Ski Mountaineering

Wonoga and Trail

June 30, 2007

Reiner Stenzel

If you want to get away from the summer heat, city life, club and park bureaucracies and be free in the mountains, here is a nice and easy trip to do:

I left L.A. on a Fri afternoon after work, joined the outgoing weekend traffic, passed through the hot Mojave desert and was 4 hours later near Lone Pine. Before getting into town I turned off on Lubken Canyon for a shortcut to the Cottonwood Lakes Road. The road climbs up to nearly 10,000' and suddenly you are in a cool fresh thin air.

There was a beautiful sunset and a full moon rise over the desert. I spent the night at the hikers walk-in campground near the Horseshoe Meadows trailhead.

On Sat morning I was up at 5am, had the standard oatmeal breakfast, got on the road and back to the Wanoga trailhead by 6am. It is located where the Little Cottonwood Creek crosses the road, prior to reaching the high point on the road. There is an inconspicuous trail on the south side of the creek. After a few hundred feet it crosses to the north side and follows along the creek. At a developed campsite I turned right (east) for an easy XC hike along a dry streambed to Wonoga. The ridge becomes soon visible and the destination is the right peak on the ridge.

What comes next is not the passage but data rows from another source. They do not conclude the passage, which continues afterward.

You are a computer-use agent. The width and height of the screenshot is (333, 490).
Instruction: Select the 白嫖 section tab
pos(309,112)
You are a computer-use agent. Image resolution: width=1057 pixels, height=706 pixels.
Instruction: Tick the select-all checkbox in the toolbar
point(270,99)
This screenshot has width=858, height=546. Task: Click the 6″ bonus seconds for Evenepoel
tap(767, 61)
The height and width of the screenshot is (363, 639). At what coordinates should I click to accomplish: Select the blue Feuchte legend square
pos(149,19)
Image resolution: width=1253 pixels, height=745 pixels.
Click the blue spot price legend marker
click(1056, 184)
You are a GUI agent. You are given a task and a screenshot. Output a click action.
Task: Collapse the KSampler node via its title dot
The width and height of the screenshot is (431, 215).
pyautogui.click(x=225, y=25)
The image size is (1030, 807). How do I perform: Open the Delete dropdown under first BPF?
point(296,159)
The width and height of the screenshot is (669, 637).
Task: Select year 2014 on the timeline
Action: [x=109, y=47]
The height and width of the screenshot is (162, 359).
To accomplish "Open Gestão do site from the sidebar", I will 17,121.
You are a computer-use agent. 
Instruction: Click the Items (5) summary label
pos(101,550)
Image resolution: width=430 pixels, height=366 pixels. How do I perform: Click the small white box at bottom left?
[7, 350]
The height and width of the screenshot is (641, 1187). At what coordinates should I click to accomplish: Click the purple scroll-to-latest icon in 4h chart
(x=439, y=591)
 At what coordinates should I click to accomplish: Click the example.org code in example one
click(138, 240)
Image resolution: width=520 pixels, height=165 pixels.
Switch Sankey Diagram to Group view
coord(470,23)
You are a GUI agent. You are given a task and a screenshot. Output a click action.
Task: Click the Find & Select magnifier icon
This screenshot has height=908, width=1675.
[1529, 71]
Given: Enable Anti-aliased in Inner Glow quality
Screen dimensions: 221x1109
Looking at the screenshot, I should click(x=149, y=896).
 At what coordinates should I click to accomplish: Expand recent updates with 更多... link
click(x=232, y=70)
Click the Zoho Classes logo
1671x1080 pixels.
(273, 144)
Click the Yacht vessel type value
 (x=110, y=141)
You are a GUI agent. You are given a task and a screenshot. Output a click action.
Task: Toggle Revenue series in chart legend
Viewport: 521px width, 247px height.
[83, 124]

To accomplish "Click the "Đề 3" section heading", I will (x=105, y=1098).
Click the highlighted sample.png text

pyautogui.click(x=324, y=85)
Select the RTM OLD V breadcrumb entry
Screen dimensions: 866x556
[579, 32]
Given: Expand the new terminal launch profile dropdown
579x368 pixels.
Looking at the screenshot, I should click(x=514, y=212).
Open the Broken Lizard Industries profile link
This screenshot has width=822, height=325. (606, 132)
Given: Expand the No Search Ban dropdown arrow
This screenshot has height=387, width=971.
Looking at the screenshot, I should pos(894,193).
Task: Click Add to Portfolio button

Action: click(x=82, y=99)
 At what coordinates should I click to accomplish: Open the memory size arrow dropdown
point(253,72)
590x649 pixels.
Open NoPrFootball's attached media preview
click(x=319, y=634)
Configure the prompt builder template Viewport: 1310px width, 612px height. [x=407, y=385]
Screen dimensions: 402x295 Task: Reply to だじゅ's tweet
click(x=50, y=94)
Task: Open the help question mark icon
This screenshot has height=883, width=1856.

There are various options to climb it: A straight ascent through a chute below the summit, a detour to the left or the right. You know which one I took. It was a short cl 3 scramble.

At 7:15am I enjoyed the summit views from Wonoga. The entire Owens Valley is 6000 feet below you and starting to heat up on another fine summer day. A summit register was in a taped-up glass jar. This peak gets only a few visitors each year, but in 2006 there was a large party on the summit on occasion of the 50'th anniversary of the Sierra Peaks Section. It is always fun to see the same terrain in different seasons. Compare the view of Wanoga in winter 2008 from Owen's Valley.

After taking pictures and identifying some peaks I returned climbing down the southeast face, then heading back west to the creek and road. It was a nice morning hike.

Then I drove up to the Horseshoe Mdw trailhead and hiked through the already brown meadow up to Trail Pass on the PCT, destination Trail Peak. Just north of the Pass I left the trail to hike XC up the ridge first through forest, then open rocky country toward Trail Pk. Nothing to brag about this hike, except for the views. And some pretty old trees, probably foxtails, whose wood was beautifully carved by wind, sun or other forces of nature. Looking at the in the shade of an old treetrunk one could see several colorful rings around the sun on a cloudless blue sky. This is supposedly due to light scattering from tiny waterdroplets at high altitude.

Since there is no other higher peak far or near one has an unobstructed 360 degree view of the southern and middle Sierra Nevada. It was a cloudless summer day. The air was clear since a strong breeze blew from the west. There was an ammunition cannister with several spiral notebook registers in it. The peak is climbed frequently. Even two SMSrs were there, Lorene and Mike. Notable SPS seniors were there for a 50'th anniversary hike. After getting chilled out by the wind I proceeded northwest along the ridge, hiked down to the Poison Meadow Saddle where I picked up the PCT. It winds along the west side of the ridge. Met nobody, probably all thru hikers are already in Oregon in this year without winter.

Scrolling panorama (8.6 MB)

After Cottonwood Pass I stopped at Chicken Spring Lake. It is a pretty place. The blue lake sparkled in the sunlight. At a sandy beach I took a dip into the refreshing water. More hikers came in to camp at the lake. By 5pm I returned via Cottonwood Pass and Horseshoe Mdw to the car. By now the weekend crowds had filled up all the campsites. So I decided to spend the next 4 hours listening to fine music in a cool car and be back home by 11pm. It ended a nice short excursion into the mountains.